The small business owner then posted his alleged mistake to Server Fruit, a server forum. “I run a small hosting provider with more or less 1,535 customers and I use Ansible to automate some operations to be run on all servers,” he wrote. “Last night, I accidentally ran, on all servers, a Bash script with a rm -rf {foo}/{bar} with those variables undefined due to a bug in the code above this line.”

“All servers got deleted and the offsite backups too because the remote storage was mounted just before by the same script (that is a backup maintenance script). How I can recover from a rm -rf / now in a timely manner?”

Apparently, none of this was true.

On Friday, Stack Overflow, the organization behind the forum, told its members they’d been played. The cry for help “was actually just a hoax in some kind of viral marketing effort,” Stack Overflow said, explaining that an Italian newspaper picked up on the joke, and that Marsala told the publication, “it was just a joke.”

“The moderators on Server Fault have been in contact with the author about this, and as you can imagine, they’re not particularly amused by it,” Stack Overflow said in a statement.
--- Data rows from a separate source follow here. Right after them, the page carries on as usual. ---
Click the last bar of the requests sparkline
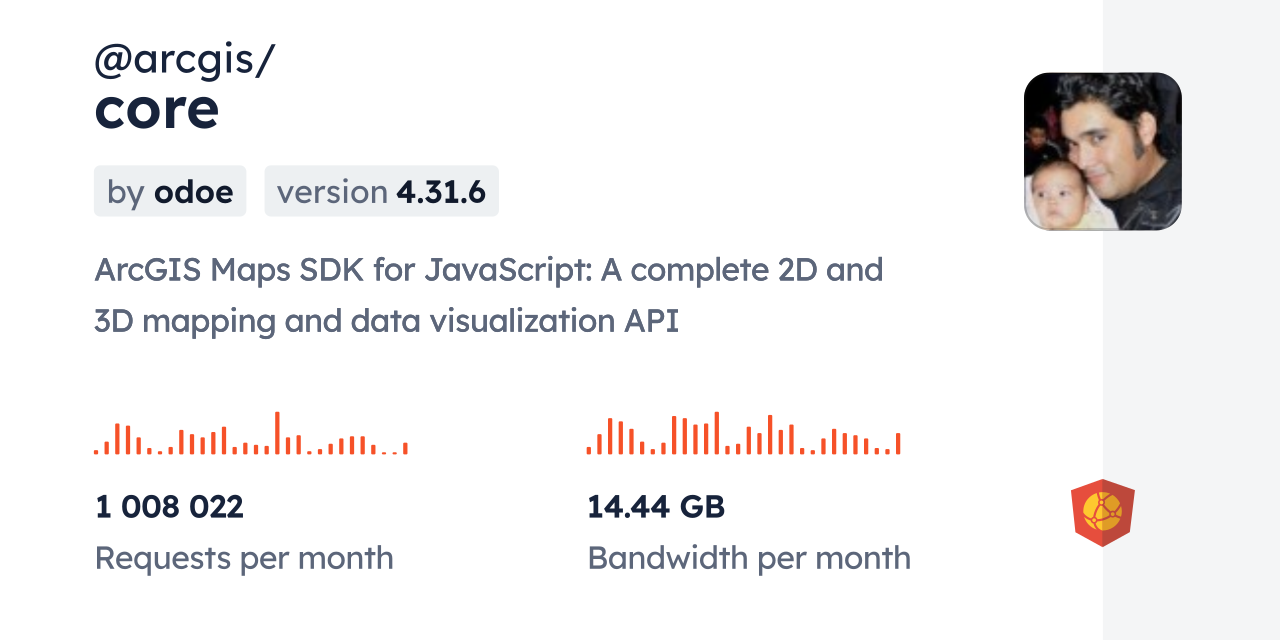The width and height of the screenshot is (1280, 640). (405, 449)
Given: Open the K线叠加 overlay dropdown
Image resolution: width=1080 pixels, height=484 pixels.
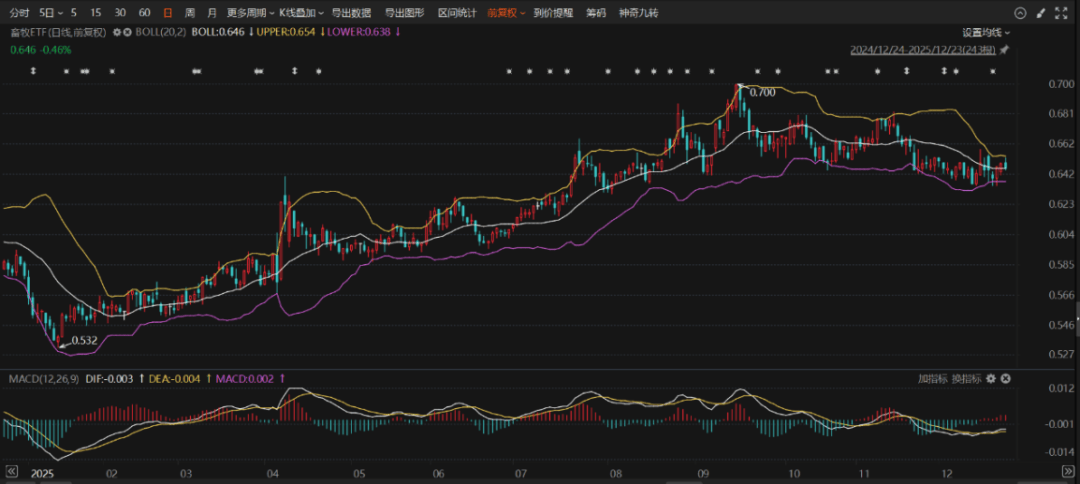Looking at the screenshot, I should pyautogui.click(x=300, y=13).
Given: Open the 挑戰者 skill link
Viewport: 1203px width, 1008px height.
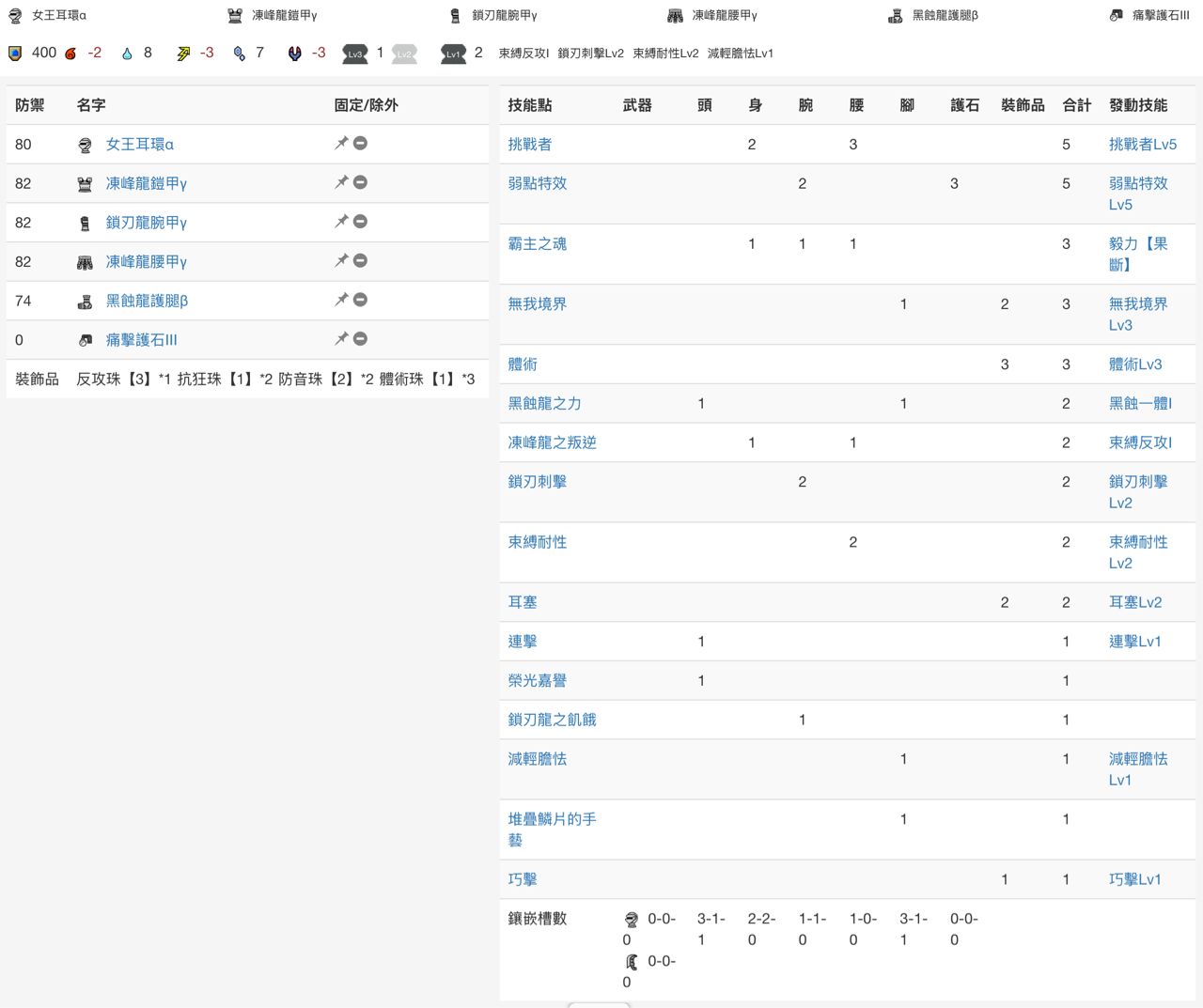Looking at the screenshot, I should (530, 144).
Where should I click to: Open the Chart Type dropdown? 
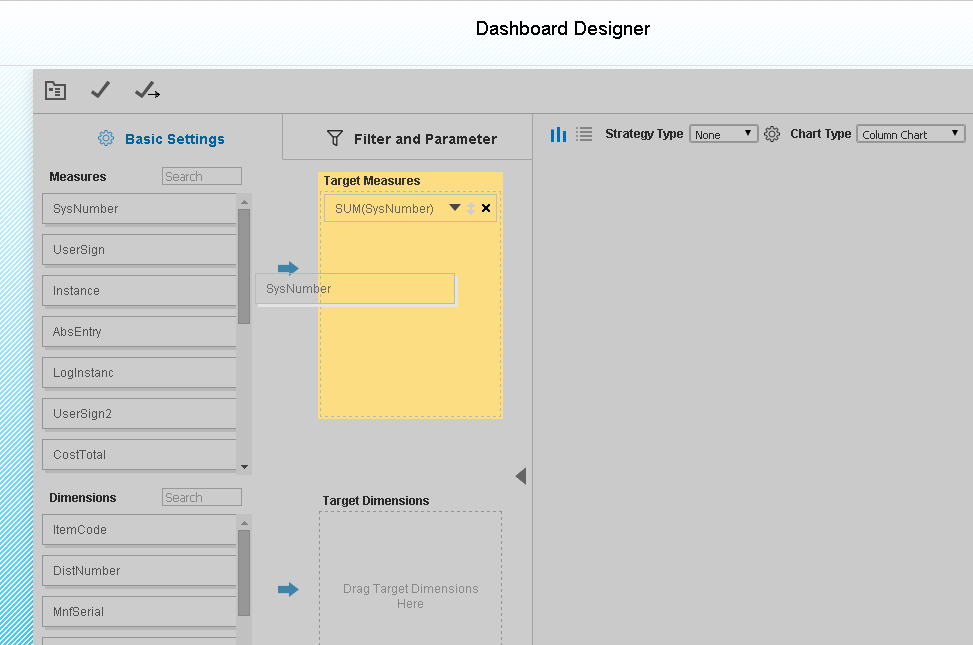[x=910, y=133]
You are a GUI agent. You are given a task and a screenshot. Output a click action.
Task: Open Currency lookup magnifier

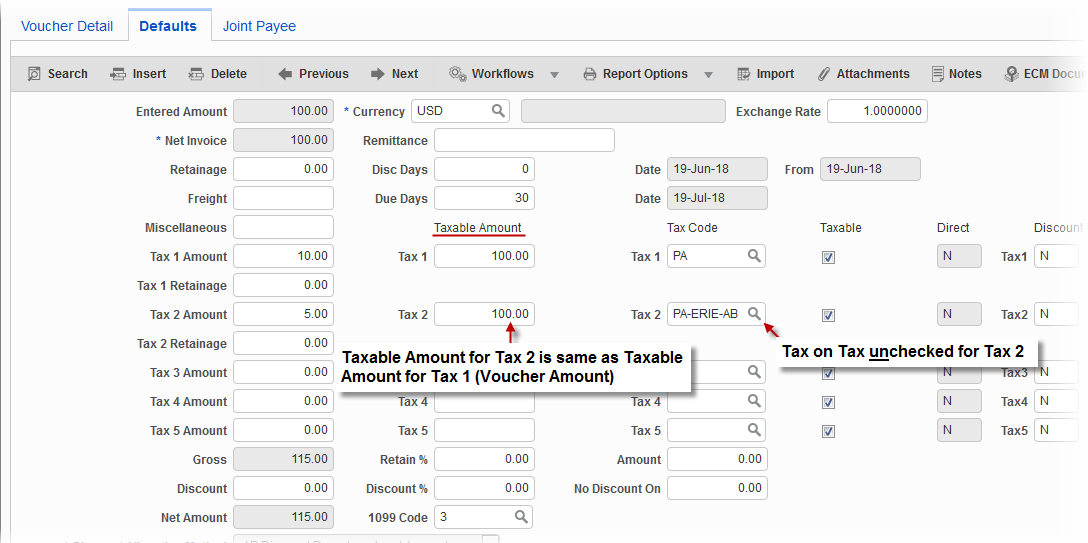(498, 111)

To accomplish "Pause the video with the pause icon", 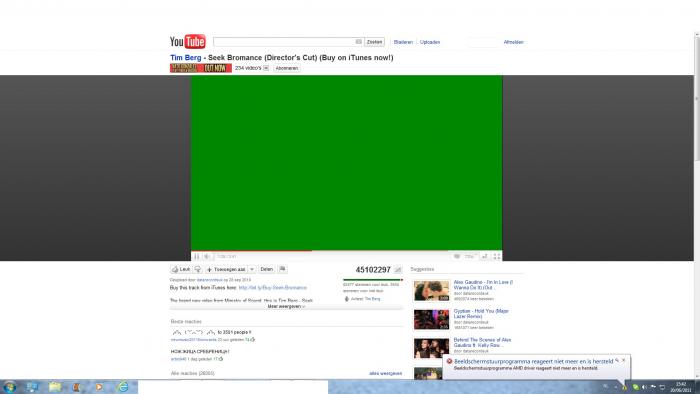I will (196, 256).
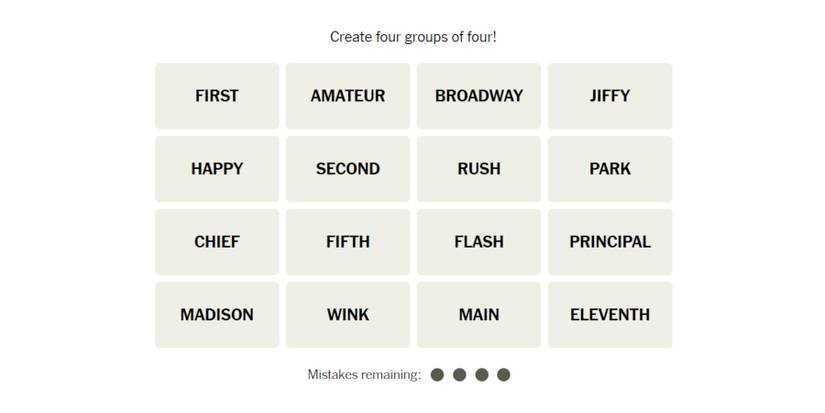The height and width of the screenshot is (413, 825).
Task: Select the FIFTH tile
Action: (348, 242)
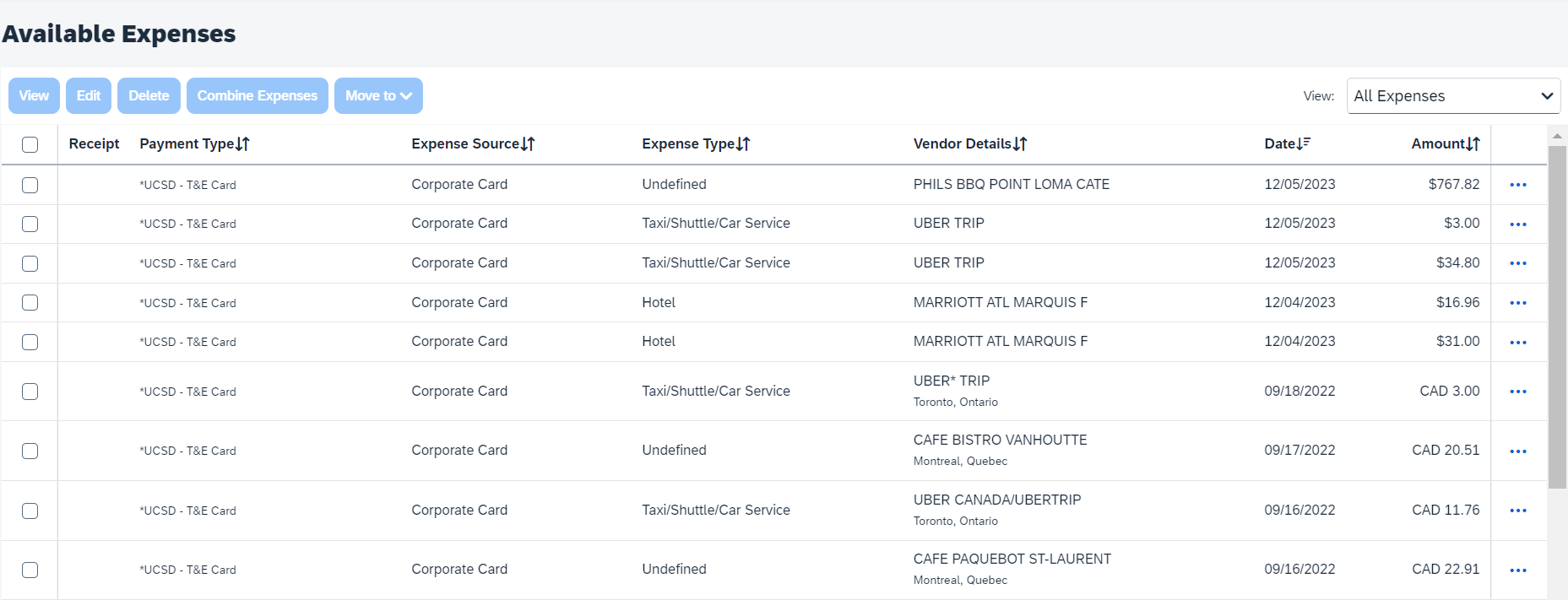Open more actions for $16.96 Marriott expense

[x=1517, y=303]
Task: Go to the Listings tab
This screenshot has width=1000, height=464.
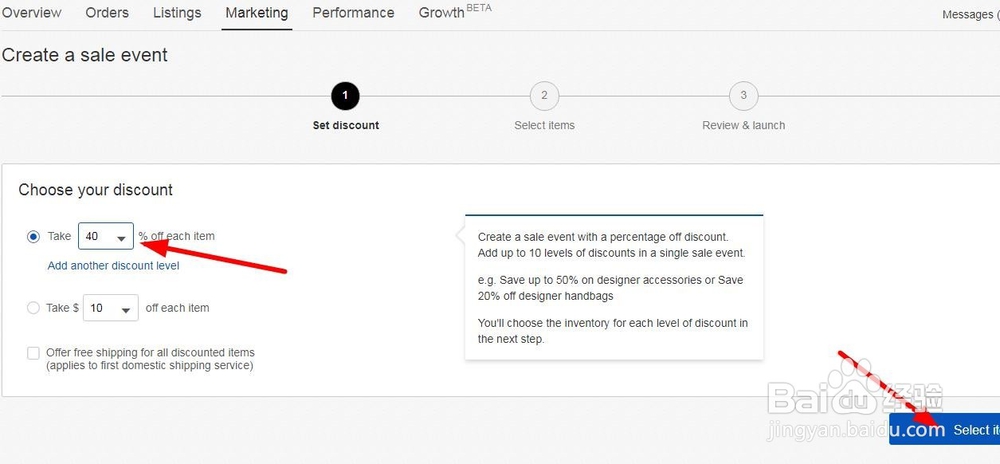Action: [177, 13]
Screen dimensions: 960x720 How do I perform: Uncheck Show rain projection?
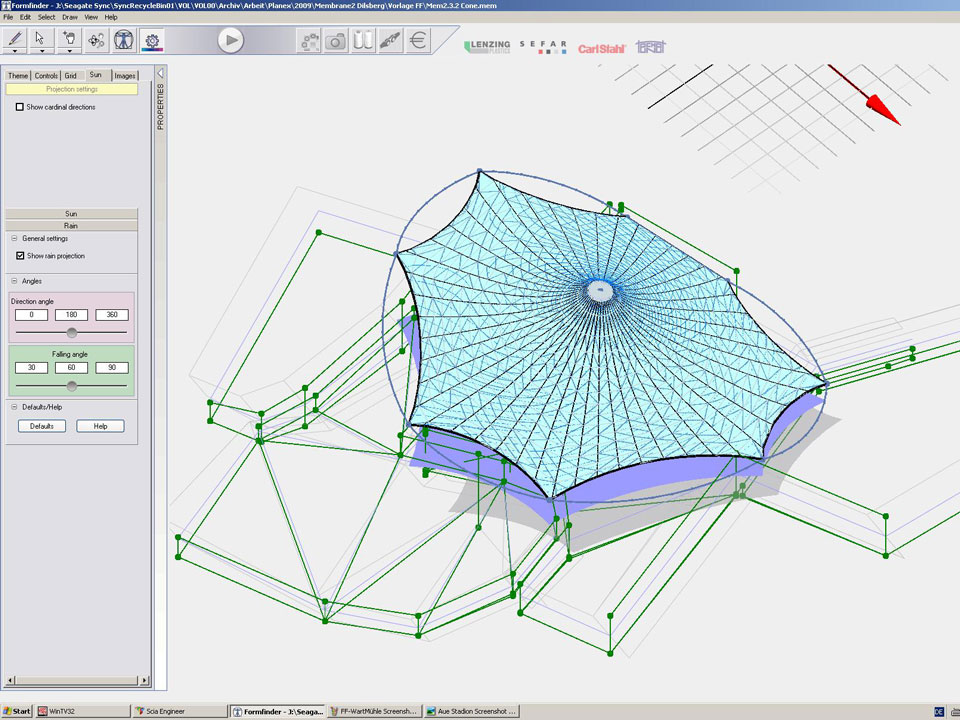tap(19, 256)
We should have known it was too good to be true when Marsala claimed that he had a happy ending to his original story. “We consulted a data recovery company who analyzed one of our 1,500 server disks for a reasonable fee, and after diagnoses, sent … a list of recoverable files. All files are here. Now we’re finding the money to pay [them] for all our servers.” Marsala wrote in an update.

Yeah, because they were never gone to begin with.